US personal income rose by 0.4% month-over-month in January 2026, following a 0.3% increase in December and below expectations of a 0.5% rise. The gain was mainly driven by an $83.7 billion increase in compensation, including a $71.2 billion rise in wages and salaries. Private wages and salaries grew by $67.5 billion, reflecting gains of $48.3 billion in services-producing industries and $19.2 billion in goods-producing industries, while government wages and salaries increased by $3.7 billion. Personal dividend income also climbed by $44.6 billion. Meanwhile, personal current transfer receipts increased by $18.0 billion, mainly due to a $49.2 billion rise in social security benefits linked to the annual cost-of-living adjustment, partly offset by a $16.7 billion decline in other government social benefits. Disposable personal income jumped by 0.9%, accelerating from a 0.3% rise in December, while real DPI increased by 0.7% after being flat previously. source: U.S. Bureau of Economic Analysis
Personal Income in the United States increased 0.40 percent in January of 2026 over the previous month. Personal Income in the United States averaged 0.53 percent from 1959 until 2026, reaching an all time high of 20.80 percent in March of 2021 and a record low of -12.90 percent in April of 2021. This page provides the latest reported value for - United States Personal Income - plus previous releases, historical high and low, short-term forecast and long-term prediction, economic calendar, survey consensus and news.
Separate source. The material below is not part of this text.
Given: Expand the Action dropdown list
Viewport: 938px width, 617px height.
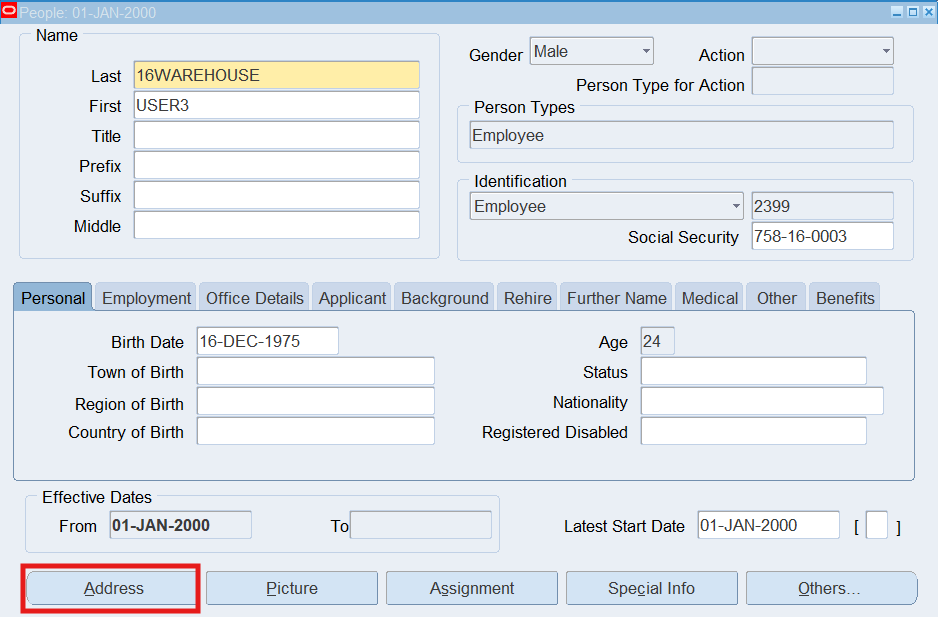Looking at the screenshot, I should point(822,51).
United States Personal Income - data, historical chart, forecasts and calendar of releases - was last updated on March of 2026.
Personal Income in the United States increased 0.40 percent in January of 2026 over the previous month. Personal Income in the United States is expected to be 0.40 percent by the end of this quarter, according to Trading Economics global macro models and analysts expectations. In the long-term, the United States Personal Income is projected to trend around 0.40 percent in 2027, according to our econometric models.